Baro’nun derdi, “darbecilerin kısa süre sonra ceza alacaklarının anlaşılması” idi. Ama “Yok yok, inanın bize.. Bizim derdimiz ‘savunma hakkına saygı gösterilmesi’ isteğinden ibaret” dediler.. İnandık mı? Biz inanmasak da, inananlar oldu.. Şimdi sözüm, onlara.. Daha önce de sormuştuk, “Savunma hakkının kısıtlandığı şu şu davalarda, Baro Yönetim Kurulu niye mahkemeyi basıp, savunma hakkının kutsallığını hatırlatmıyor?.”
Cevabını da vermiştik: “Çünkü Baro yönetimi de biliyor ki, avukatlar hemen her gün bir başka mahkemede tahkir ediliyorlar.. Baro onlara ses çıkaramıyor. Ama Silivri’de darbecilerin yargılanması sözkonusu olunca, Baro’nun aklına hemen savunmanın kutsallığı geliyor.. Aslında amaçları savunma değil, darbecileri kurtarmak..” Önceki gün, dört dörtlük bir örnek duruşma daha gerçekleşti.. O davada, İstanbul Barosu davacı.. Gazetemiz ise davalı..

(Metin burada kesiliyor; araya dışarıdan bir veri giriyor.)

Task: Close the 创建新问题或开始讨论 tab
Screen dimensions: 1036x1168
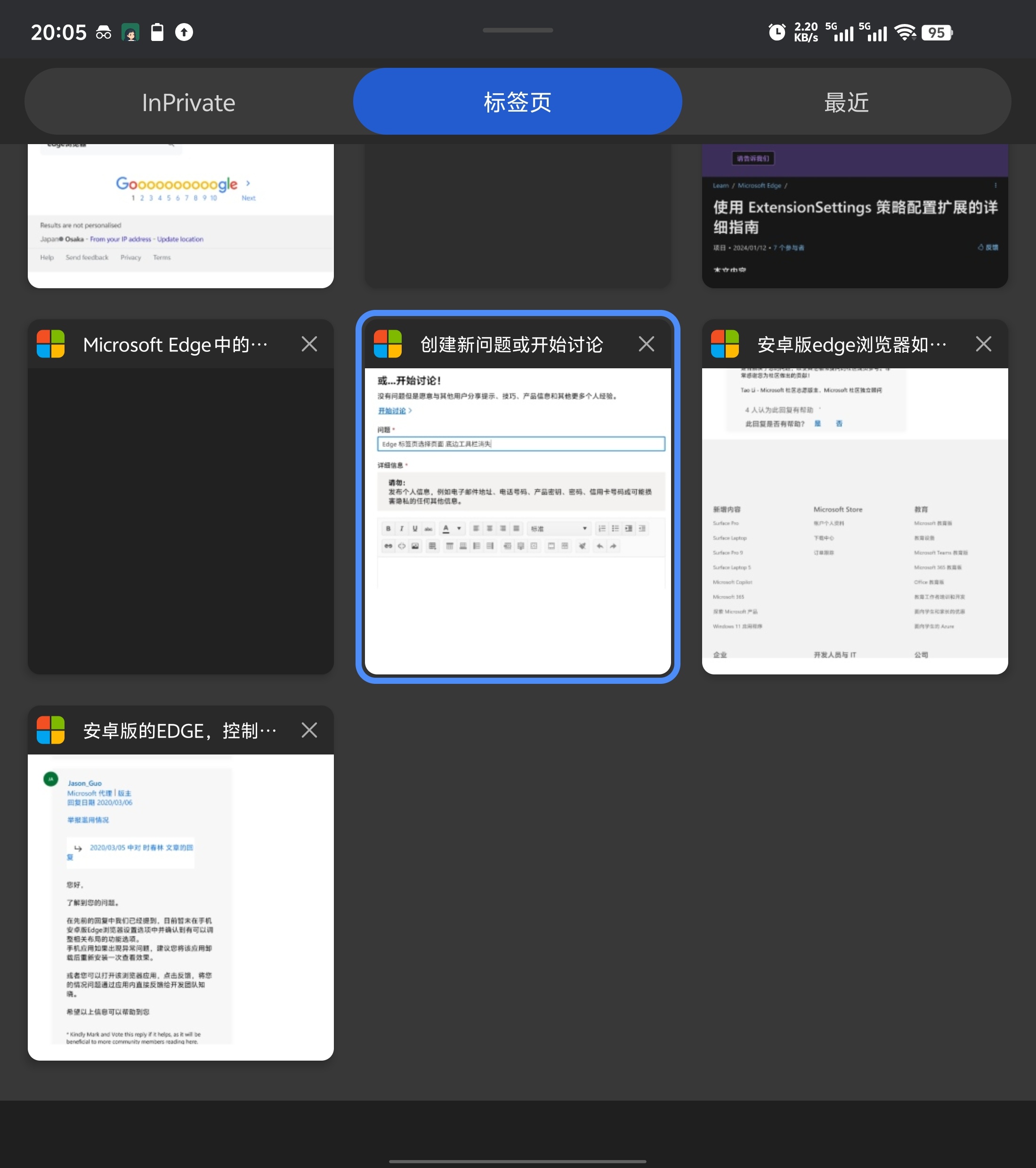Action: [646, 344]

O davada, ne oluyor biliyor musunuz? Baro’nun kadrolu avukatı Coşkun Ongun diyor ki, “Davalı tarafın delillerini toplamaya gerek yok!” İşe bakın. Savunma hakkının kutsallığı söylemi üzerine, mahkemeler basan.. Hakimlere adeta tehditler savuran Baro. Kendisi davacı, bir gazete de davalı olunca, “Savunmanın delillerini toplamaya gerek yok” diyor! Balyoz davasında bu denildiğinde, kıyametleri kopartıyorlardı..
“Savunma hakkı yok edilmiştir” diyorlardı. Şimdi bizim savunma hakkımızı, kendileri yok ediyorlar..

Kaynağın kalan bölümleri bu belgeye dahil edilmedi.